Dental fear and anxiety still keeps millions of patients away from the dental office every year. If you are a patient that falls into this category, local anaesthesia is not enough to treat the psychological factors of this condition and hence a sedative is often needed to put you at ease during dental treatment. Conscious sedation is an excellent way to treat dental anxiety so we can get to work on your teeth!
Various Types of Sedation
Conscious sedation is a combination of medicines to help you relax and to block pain during dental procedures. You will probably stay awake but may not be able to speak. You will enter a state of relaxation while staying awake during the procedure. Conscious sedation is not a painkiller, and in most cases you’ll still need a local anaesthetic during your dental procedure. Although you won’t feel any pain, you’ll be able to respond to questions and commands. As communication is key with any dentist-patient relationship, conscious sedation is an excellent option for fearful dental patients.
Light Sedation – With minimal sedation, you are relaxed while remaining awake and alert.
Moderate Sedation – You will remain conscious during a procedure, but you probably won’t remember much about it. You will be able to communicate, however you may feel groggy and slur your words. Some patients do fall asleep with moderate sedation but can be easily woken up.
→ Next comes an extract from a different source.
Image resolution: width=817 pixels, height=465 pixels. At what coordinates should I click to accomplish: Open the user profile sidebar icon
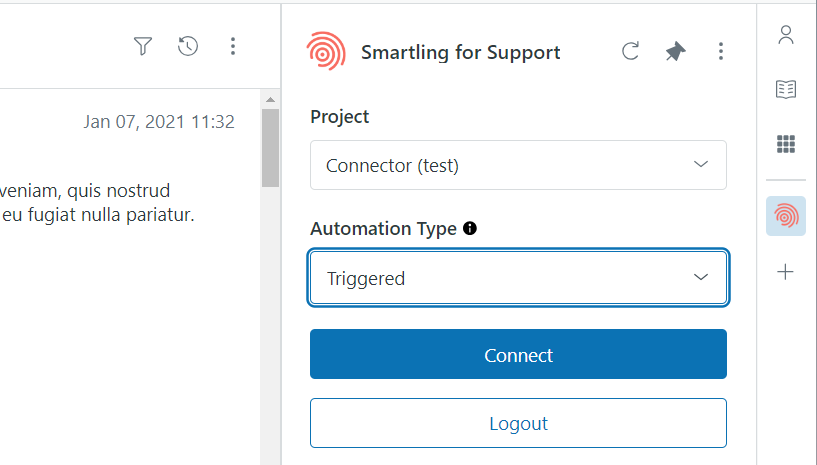point(786,36)
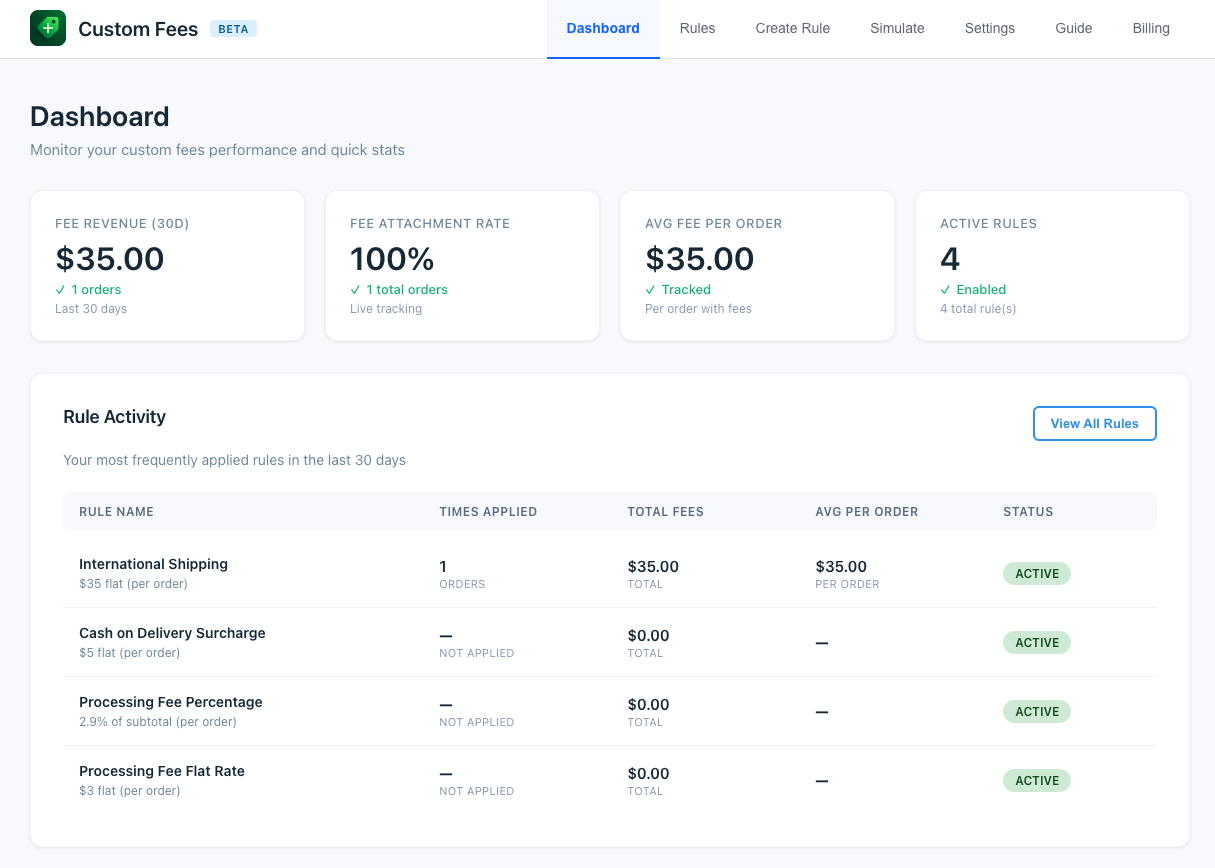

Deep Sedation – This renders you either semi- or totally unconscious during your dental procedure, and does not usually fall under the category of conscious sedation. You will not regain consciousness until the drug wears off or is reversed, and recovery time takes longer. General anaesthesia is a form of deep sedation, and it is the only dental sedation that puts you to sleep. General anaesthesia can only be administered by an anaesthesiologist and procedures are most likely carried out in a hospital setting, which includes separate fees.
Most forms of conscious sedation are considered “light” or “moderate” sedation.
The ways in which conscious sedation can be administered:
- Inhalation Sedation – Nitrous oxide, or laughing gas, is considered a light form of dental sedation.
- Nitrous oxide has been used by dentists since the mid-19th century and has been found to be safe and effective. The nitrous oxide is administered through a mask that is placed over your nose. The gas is inhaled through the nose and expelled through the mouth. When the procedure is over, the nitrous oxide wears off almost immediately with minimal to no side effects or recovery time.
- Oral Sedation – Oral medication used to produce a light to moderate effect depending on the strength of the prescription. Oral sedation usually comes in the form of a pill taken an hour before the procedure. Although you’ll be able to respond to commands, you may feel sleepy. Recovery time will take longer, and you’ll need an escort to drive you home. Although rare, side effects may include nausea and vomiting.
- Intravenous Sedation – IV sedation is considered moderate. The difference is the drugs are delivered intravenously, and therefore the effects are much sooner. IV sedation also allows us to adjust the level of sedation needed during the procedure. The drugs used for IV sedation produce either partial or full memory loss (amnesia) for the period of time when the drug first kicks in until it wears off. As a result, time will appear to pass very quickly and you will not recall much of what happened. Many people remember nothing at all. So it may appear as if you were “asleep” during the procedure. “Intravenous” means that the drug is put into a vein. An extremely thin needle is put into a vein close to the surface of the skin in either the arm or the back of your hand. This needle is wrapped up with a soft plastic tube. It makes the entry into the vein, then is slid out leaving the soft plastic tube in place. The drugs are put in through that tube and the tube stays in place throughout the procedure. Throughout the procedure, your pulse and oxygen levels are measured using a “pulse oximeter”. This gadget clips onto a finger and measures pulse and oxygen saturation. It gives a useful early warning sign if you’re getting too low on oxygen. Blood pressure before and after the procedure are checked with a blood pressure measuring machine (a “sphygmomanometer”) IV sedation is extremely safe and the procedure is carried out by an anaesthetist.